WHAT YOU NEED TO DO:
Give back an exact copy of the lines in the records below, from the line that has "atendimento@clubedeautores.com.br (306, 859)" through the line that has "Fale conosco: (atendimento@clubedeautores.com.br)", and nothing besides.

MATERIAL FOR THIS TASK:

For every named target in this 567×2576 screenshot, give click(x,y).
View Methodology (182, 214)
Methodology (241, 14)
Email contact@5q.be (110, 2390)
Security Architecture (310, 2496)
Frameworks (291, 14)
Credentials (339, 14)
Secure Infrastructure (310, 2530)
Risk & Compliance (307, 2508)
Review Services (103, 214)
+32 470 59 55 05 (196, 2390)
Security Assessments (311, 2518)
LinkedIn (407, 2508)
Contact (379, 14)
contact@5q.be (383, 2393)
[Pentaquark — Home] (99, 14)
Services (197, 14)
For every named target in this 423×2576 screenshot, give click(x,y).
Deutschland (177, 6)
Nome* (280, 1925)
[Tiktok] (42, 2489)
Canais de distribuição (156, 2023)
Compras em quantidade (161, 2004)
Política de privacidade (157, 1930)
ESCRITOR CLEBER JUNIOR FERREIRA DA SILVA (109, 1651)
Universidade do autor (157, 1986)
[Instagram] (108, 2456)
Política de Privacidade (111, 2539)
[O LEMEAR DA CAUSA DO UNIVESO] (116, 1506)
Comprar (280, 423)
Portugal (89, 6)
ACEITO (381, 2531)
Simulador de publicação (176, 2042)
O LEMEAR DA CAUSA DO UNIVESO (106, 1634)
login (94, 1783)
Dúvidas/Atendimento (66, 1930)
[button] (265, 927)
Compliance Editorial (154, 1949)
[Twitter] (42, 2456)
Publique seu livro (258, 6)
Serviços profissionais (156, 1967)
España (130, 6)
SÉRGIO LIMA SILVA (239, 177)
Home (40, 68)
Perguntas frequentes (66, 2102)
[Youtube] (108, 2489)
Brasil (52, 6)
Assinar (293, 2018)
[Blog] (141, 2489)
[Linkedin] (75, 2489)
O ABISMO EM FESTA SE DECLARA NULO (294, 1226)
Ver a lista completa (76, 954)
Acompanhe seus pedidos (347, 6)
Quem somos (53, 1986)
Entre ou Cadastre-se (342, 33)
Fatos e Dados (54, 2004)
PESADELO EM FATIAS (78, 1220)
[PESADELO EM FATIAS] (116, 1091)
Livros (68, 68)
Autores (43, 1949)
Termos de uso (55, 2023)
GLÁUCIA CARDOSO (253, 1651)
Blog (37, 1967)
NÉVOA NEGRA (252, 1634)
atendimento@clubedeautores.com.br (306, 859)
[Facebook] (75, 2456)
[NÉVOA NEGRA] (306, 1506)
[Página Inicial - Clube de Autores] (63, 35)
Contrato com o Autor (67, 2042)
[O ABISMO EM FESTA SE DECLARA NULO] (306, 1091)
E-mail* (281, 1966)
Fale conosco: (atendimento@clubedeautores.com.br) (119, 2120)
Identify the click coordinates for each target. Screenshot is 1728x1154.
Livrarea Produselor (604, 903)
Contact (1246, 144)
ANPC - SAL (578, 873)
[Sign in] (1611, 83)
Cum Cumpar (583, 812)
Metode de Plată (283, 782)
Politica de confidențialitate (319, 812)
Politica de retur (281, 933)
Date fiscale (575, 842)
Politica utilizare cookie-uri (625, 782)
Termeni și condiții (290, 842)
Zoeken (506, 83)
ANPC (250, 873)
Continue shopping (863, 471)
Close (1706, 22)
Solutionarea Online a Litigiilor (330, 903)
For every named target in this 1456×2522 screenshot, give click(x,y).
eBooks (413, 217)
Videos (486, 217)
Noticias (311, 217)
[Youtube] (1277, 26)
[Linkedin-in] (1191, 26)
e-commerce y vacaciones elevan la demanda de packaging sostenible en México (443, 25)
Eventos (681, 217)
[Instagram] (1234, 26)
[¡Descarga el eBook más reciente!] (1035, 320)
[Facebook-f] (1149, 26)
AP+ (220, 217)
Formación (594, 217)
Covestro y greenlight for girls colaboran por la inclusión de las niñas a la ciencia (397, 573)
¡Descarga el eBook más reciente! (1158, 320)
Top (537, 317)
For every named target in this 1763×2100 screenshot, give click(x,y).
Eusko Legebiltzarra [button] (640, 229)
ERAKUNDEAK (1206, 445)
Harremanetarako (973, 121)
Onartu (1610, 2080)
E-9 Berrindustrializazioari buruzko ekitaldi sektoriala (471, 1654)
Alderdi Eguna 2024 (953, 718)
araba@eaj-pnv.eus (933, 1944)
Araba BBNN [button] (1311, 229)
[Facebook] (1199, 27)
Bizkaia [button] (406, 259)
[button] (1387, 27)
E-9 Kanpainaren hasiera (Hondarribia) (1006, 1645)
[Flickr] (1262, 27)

ANSWER SECTION:
atendimento@clubedeautores.com.br (306, 859)
[Facebook] (75, 2456)
[NÉVOA NEGRA] (306, 1506)
[Página Inicial - Clube de Autores] (63, 35)
Contrato com o Autor (67, 2042)
[O ABISMO EM FESTA SE DECLARA NULO] (306, 1091)
E-mail* (281, 1966)
Fale conosco: (atendimento@clubedeautores.com.br) (119, 2120)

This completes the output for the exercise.